Featured Artist #1: Victoria Bradbury

Rock inspired ephemeral environmental art

Is it art, decoration or an environmental statement?

My artist friend, Victoria Bradbury, who gives Jimmy the Poodle oodles of love while Col and I are away, also gave me a wonderful artistic homecoming gift. The rough stepping stones that are a short-cut  from the veranda to the backyard had come alive with beautiful swirls in subtle earthy colours that seemed to emanate from the stone itself.  Vicki used the surrounding sandstone pebbles  as her “crayons” so the pigments did literally come from the stones.

I absolutely love using stones in garden design, hence my rustic steps, but the shape of the large flat paving stone leading from the veranda particularly draws me. 

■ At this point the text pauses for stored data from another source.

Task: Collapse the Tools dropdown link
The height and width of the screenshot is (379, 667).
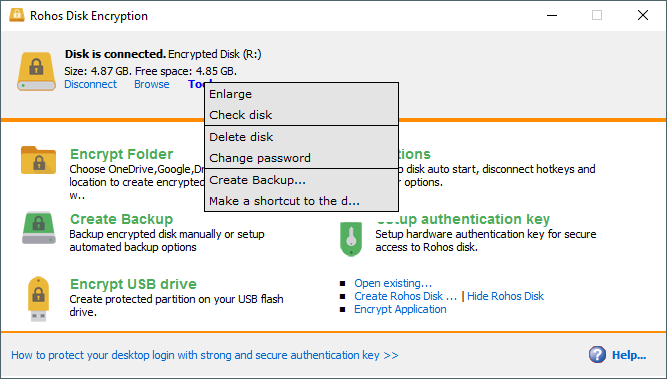Action: point(197,84)
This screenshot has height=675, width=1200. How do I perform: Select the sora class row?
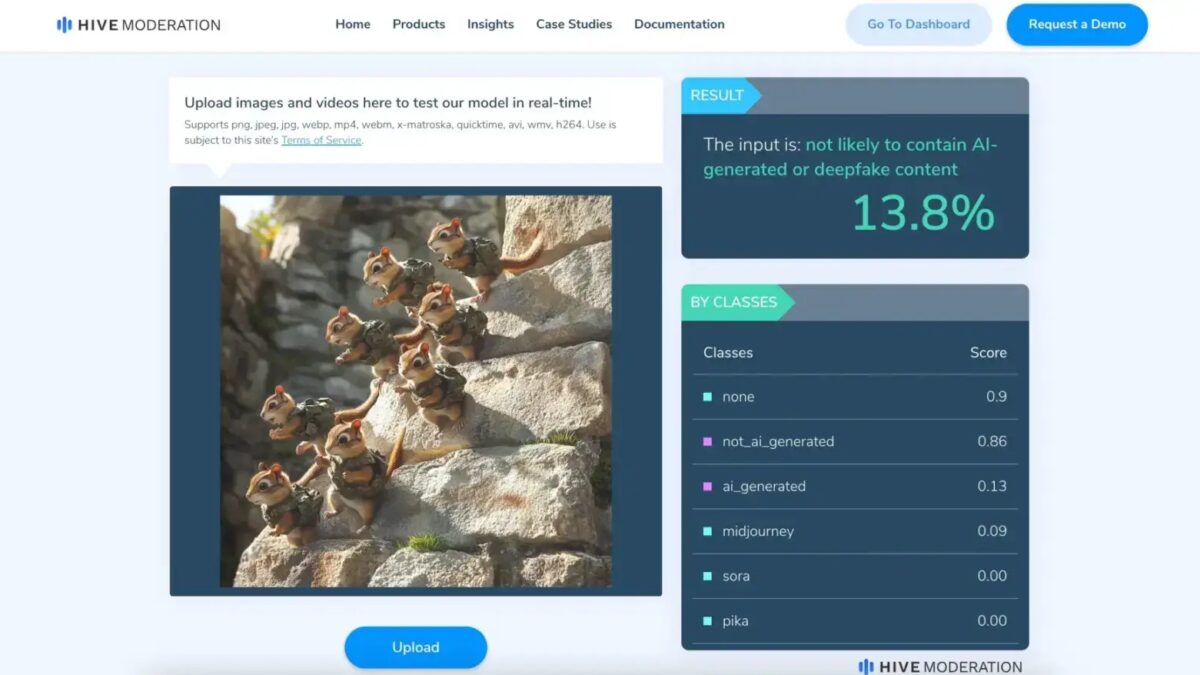[855, 576]
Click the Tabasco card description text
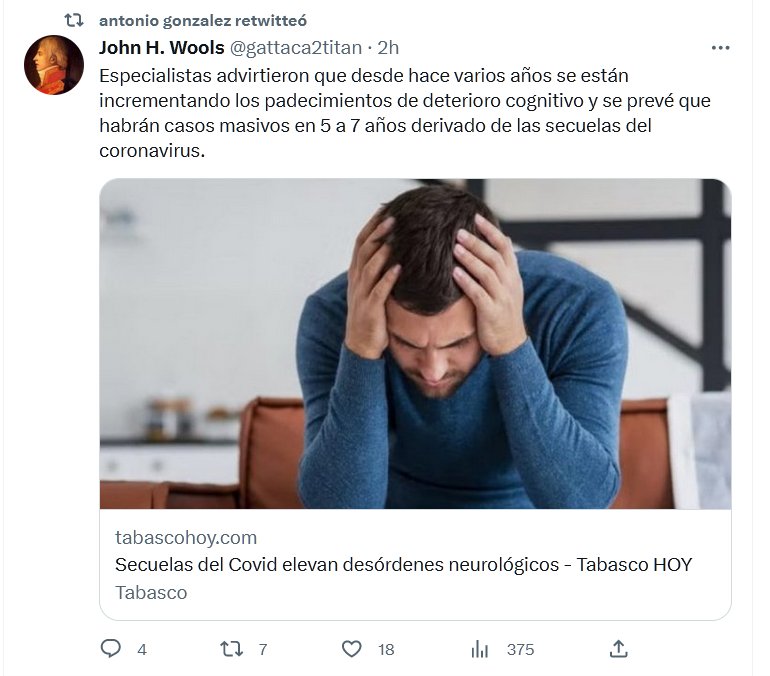The height and width of the screenshot is (676, 770). pyautogui.click(x=151, y=593)
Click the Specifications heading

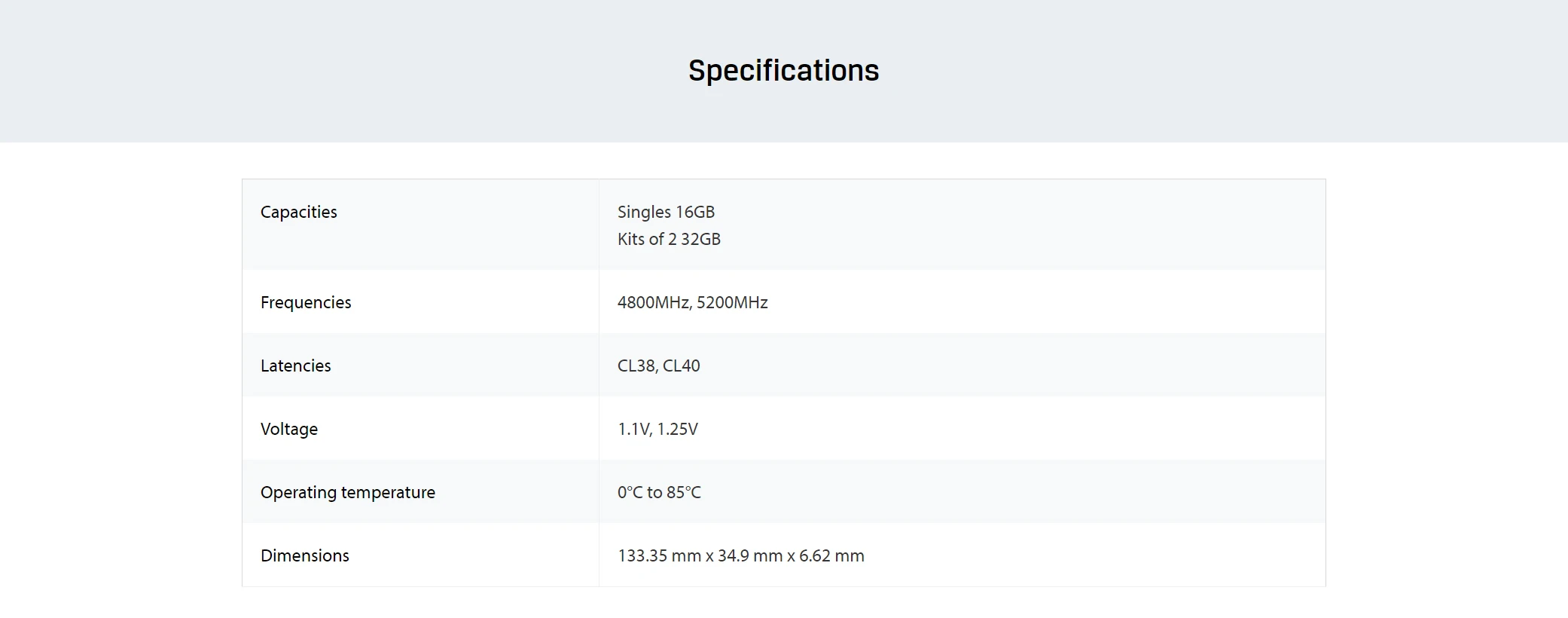click(x=783, y=71)
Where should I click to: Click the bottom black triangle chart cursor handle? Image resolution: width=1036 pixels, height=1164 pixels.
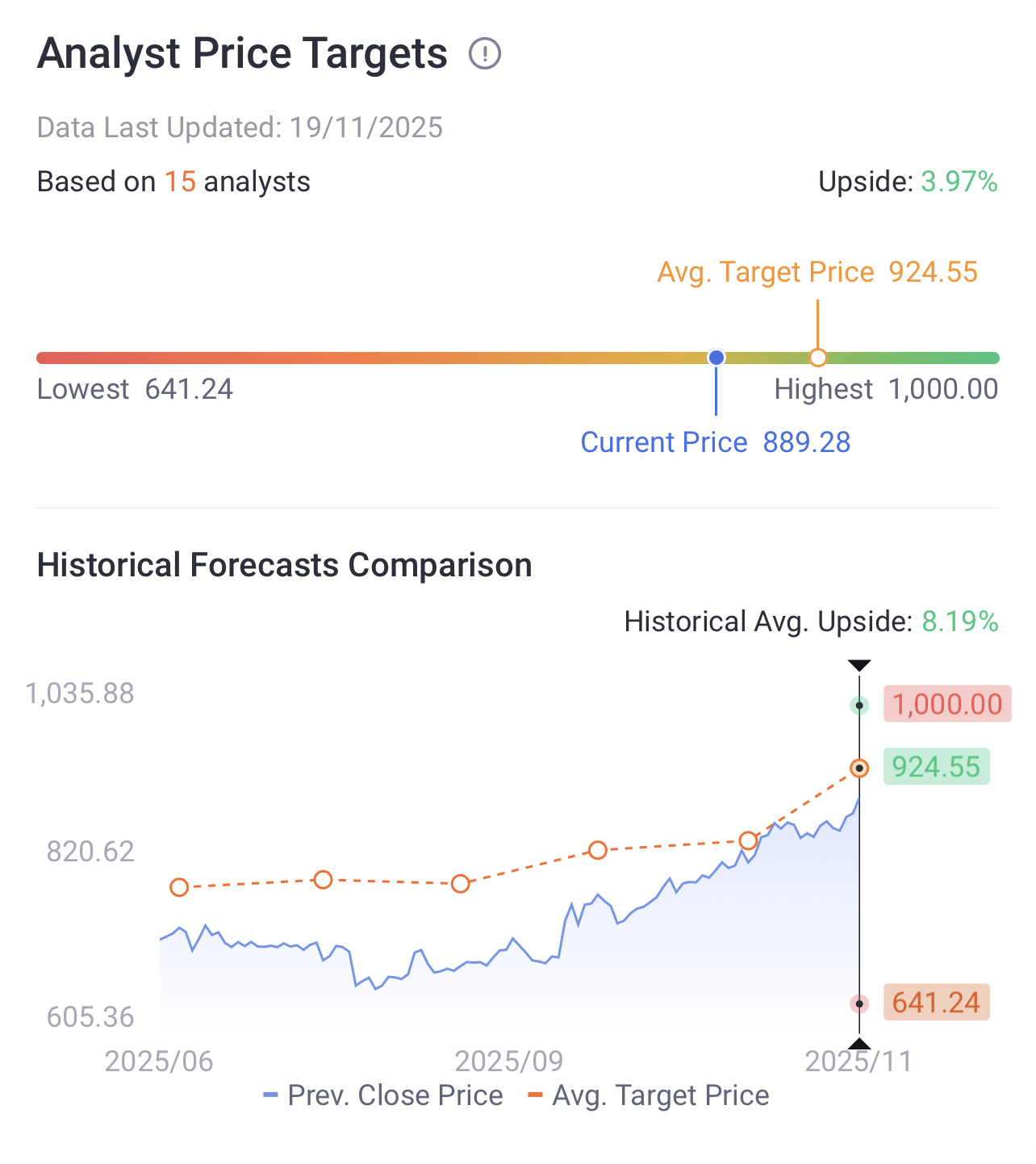click(859, 1044)
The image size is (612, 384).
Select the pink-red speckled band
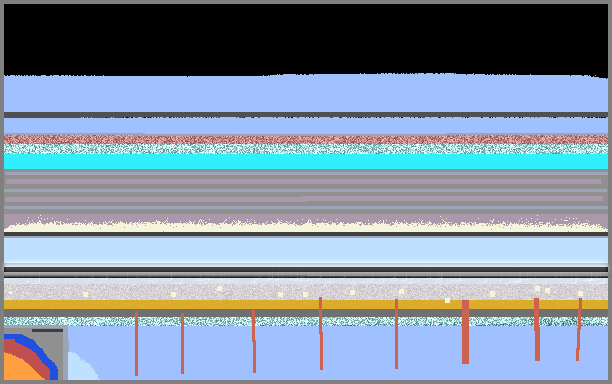pos(306,139)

Years ago I used it at the background on which to photograph the coloured glow sticks used to attract fish to trawler nets. The sticks that wash up on our beaches, some of which still have coloured liquid in them, add to plastic pollution of the ocean and shoreline. Despite their negative impact on the environment, they did seem to have artistic possibilities. At the time I was doing a photo collage art project using rubbish collected from the beach.


Guardian of the garden

Snakes in the pool, snakes in the trees, snakes crossing the path, snakes in the grass. Warm weather and rain brings abundance. I call this snake the guardian of the garden.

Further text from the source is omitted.